Indexing

Indexing#

The IST takes the cleaned content from the PET, and turns it into three data products:

  1. Inverted file(s) of the document collection

  2. Web graph (including anchor texts)

  3. Metadata store

Indexing is supported in the Index and Storage Tier (IST). The IST turns the cleaned content from the PET into a usable index/inverted file. Similar to the CCT and the PET, each data center should have its own IST (and only one), responsible for creating an index for the documents crawled by that data center. Indexes are inverted files partitioned into so-called “shards” by selected types of metadata derived by the PET (e.g., topic and language), distributed as CIFF ([LMK+20]) files. Similar to the PET, the IST is implemented as a Spark batch job. In its current state, it reads the Parquet files delivered by the PET and writes out inverted files per shard (by arbitrary metadata values). This allows us to build semantically coherent shards of the full web index (dependent on the metadata extracted by the PET), which can be used to enable a large variety of downstream search engines. For instance, language can be used to build search engines for specific countries, geo-information can be used to focus on specific areas, and classified topics or genres can be used to build search engines focusing on a specific area (like news and/or sports). Currently (end of July, 2023) the IST has successfully been deployed to both BADW-LRZ and IT4I@VSB. Current efforts are focusing on scaling up the indexer and building indexes for the content crawled thus far.
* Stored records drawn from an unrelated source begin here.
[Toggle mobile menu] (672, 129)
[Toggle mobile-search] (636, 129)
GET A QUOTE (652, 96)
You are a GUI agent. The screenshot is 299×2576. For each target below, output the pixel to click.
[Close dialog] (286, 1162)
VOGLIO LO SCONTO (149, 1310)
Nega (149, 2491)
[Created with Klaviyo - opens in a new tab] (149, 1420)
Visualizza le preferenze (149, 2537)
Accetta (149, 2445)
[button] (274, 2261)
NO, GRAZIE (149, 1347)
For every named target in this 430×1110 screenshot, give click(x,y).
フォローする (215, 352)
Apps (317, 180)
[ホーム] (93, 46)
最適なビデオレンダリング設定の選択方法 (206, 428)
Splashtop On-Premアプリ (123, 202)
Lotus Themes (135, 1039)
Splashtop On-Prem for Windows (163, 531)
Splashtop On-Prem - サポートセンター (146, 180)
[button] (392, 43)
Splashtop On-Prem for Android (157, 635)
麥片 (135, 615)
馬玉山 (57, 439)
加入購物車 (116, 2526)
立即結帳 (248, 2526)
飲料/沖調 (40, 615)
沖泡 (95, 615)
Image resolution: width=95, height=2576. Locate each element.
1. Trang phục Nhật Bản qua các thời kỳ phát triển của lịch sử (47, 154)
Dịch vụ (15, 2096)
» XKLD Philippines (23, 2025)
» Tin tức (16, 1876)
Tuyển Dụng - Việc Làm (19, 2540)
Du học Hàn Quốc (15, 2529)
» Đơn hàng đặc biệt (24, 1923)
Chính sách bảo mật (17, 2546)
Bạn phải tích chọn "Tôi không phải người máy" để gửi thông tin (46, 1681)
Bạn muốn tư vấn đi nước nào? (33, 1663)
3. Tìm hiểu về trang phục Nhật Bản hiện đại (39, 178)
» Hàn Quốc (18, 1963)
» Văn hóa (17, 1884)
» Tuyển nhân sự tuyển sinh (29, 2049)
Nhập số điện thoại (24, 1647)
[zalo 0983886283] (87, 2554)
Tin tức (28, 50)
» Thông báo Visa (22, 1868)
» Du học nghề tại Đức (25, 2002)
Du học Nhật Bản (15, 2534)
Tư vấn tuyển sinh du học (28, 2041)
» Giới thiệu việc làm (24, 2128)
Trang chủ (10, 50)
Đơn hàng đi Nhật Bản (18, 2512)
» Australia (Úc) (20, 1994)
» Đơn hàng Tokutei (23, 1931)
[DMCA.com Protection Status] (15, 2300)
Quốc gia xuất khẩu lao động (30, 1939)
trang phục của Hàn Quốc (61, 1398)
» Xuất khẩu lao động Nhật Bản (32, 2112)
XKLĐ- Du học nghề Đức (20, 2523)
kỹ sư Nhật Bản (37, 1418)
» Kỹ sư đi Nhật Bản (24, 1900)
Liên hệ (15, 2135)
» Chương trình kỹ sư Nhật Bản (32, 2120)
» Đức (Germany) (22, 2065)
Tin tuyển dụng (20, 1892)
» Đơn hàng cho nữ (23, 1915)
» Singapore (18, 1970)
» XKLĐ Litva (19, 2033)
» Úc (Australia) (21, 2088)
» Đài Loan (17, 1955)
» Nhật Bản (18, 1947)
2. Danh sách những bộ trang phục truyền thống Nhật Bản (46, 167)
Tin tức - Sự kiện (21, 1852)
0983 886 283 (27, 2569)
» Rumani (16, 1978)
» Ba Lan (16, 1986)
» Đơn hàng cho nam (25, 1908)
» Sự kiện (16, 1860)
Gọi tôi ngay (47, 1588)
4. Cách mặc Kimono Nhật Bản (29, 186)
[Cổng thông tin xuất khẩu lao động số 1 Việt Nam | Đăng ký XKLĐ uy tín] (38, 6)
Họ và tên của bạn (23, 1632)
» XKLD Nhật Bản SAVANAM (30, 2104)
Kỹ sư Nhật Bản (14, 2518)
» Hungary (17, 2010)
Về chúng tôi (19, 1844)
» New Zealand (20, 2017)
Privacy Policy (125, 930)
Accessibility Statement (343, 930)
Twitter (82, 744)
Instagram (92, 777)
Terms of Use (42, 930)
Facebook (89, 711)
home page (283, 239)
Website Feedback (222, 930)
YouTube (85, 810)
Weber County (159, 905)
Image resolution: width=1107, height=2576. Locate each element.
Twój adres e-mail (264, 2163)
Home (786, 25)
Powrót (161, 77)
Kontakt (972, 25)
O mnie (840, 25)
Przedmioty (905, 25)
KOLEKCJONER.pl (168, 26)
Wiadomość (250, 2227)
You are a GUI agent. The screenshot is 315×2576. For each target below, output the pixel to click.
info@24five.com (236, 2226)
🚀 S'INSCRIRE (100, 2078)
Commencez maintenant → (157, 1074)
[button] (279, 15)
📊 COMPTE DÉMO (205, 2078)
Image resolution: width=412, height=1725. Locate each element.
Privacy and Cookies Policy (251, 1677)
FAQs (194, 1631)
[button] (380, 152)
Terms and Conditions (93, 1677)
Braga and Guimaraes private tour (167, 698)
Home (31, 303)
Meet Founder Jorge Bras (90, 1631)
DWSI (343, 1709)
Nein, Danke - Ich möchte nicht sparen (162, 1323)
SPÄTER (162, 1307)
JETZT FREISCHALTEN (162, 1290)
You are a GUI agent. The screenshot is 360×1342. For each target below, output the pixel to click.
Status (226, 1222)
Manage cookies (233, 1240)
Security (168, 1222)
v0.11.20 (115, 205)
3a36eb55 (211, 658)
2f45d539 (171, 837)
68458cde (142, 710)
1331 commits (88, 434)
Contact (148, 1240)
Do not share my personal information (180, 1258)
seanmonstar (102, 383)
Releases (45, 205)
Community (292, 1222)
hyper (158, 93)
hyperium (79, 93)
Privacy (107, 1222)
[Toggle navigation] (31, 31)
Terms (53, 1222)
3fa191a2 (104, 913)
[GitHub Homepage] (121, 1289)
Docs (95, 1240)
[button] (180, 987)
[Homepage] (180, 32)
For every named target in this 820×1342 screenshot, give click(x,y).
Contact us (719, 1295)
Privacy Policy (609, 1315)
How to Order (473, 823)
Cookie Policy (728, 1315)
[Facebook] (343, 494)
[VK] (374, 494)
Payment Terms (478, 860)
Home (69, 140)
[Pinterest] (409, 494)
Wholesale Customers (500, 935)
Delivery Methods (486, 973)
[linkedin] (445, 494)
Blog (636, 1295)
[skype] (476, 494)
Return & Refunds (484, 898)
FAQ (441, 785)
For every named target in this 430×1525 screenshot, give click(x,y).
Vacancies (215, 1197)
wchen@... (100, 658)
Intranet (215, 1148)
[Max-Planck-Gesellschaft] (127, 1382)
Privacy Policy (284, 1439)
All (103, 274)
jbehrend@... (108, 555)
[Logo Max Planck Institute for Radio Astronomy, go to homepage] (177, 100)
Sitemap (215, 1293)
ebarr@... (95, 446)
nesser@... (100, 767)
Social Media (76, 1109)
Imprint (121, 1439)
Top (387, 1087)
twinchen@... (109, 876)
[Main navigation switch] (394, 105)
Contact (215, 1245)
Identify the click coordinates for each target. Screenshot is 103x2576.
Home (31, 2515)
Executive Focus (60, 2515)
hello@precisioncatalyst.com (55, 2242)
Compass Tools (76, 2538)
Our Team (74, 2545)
We make a distinction between a) the indexer, which produces the inverted files and web graph, and b) the metadata store. Indexer The indexer runs in Spark, and gets its input from the first (quick and simple) preprocessing stage. It works in batch form on entire crawls, or at the very least, large collections of documents. It needs the following input data:

  • Document identifier; a string or numerical identifier that can be used to reference the document in different places: the inverted file, the metadata store, the web graph, etc. This can be a normalised version of the URL (e.g. something like SURT) or consistent, reproducible UUIDs. Probably the same IDs as: Unique Identifiers for URLs Ideally, the identifiers are sort friendly, meaning similar URLs (same website, domain, etc.) are grouped together when sorting the documents. This could allow for more efficient handout of internal identifiers in the inverted file.

  • Cleaned text content; i.e. the text content that remains after HTML parsing, boilerplate removal and other cleaning of the data. Initially, all text can be given as a single document. Later on, we might need to make a distinction between, for example, the title and the body of a document.

  • Outgoing links; to build the web graph, we need the list of outgoing hyperlinks for each document. Ideally, these are also normalised in the same way as the document identifiers, to easily match links with their target pages.

  • Metadata used for splitting the index; as discussed throughout the project, efficient usage of the Open Web Index means the index can be split into subparts for usage in more specific use cases. To efficiently partition the index during the indexing phase, this metadata needs to be specified before indexing. Think of the following metadata (feel free to add or discuss):

    • Language

    • TLD

    • Topic (propagated from the crawler at first)

    • Timestamp Inverted files The indexer produces a single inverted file for each partition of the dataset, in the CIFF format . The inverted files use a different internal document identifier scheme, as it uses d-gap compression to limit the size of the index. Web graph The web graph is defined as a list of edges, where each edge consists of:

  • Identifier of the ‘ from’ document

  • Identifier of the ‘ to’ document

  • Anchor text If downloaded, the web graph is distributed as a Parquet file. CIFF toolkit Accompanying the inverted files in CIFF format, we are building a CIFF toolkit to manipulate the CIFF files produced by the indexer. All operations in the CIFF toolkit modify data on the fly, reading data lazily and writing to disk whenever possible. As such, we do not need to load the entire CIFF file in memory. To enable streaming operations on CIFF files, it is necessary that the document records are processed before the posting lists. For instance, when merging CIFF files, we need to re-map the internal docids, and use these new docids for the merged CIFF file. This can only be done if we first process doc records and only then process the posting lists. Current features of the CIFF toolkit:

  • Swap between header - doc record - posting list and header – posting list – doc record orders in CIFF files

  • Merge two or more CIFF files Planned features:

  • Filter CIFF files on document identifiers

  • In-memory processing of CIFF operations if they fit in memory (e.g. for small CIFF files or HPC nodes with large memory availability). This also allows multiprocessing to be used for the merging of posting lists. Metadata store The metadata store hosts a relational database containing tuples <docid, meta_key, meta_value>. We have opted for a relational database because of lower cost of insertion. Once (part of) the metadata store is requested for download, it is exported as Parquet. As underlying database engine, we will likely opt for DuckDB. The inputs for the metadata store come from the second (expensive) stage of the preprocessing & enrichment pipeline. As a frontend, we host a REST API where metadata can be inserted, and parts of the metadata store can be queried.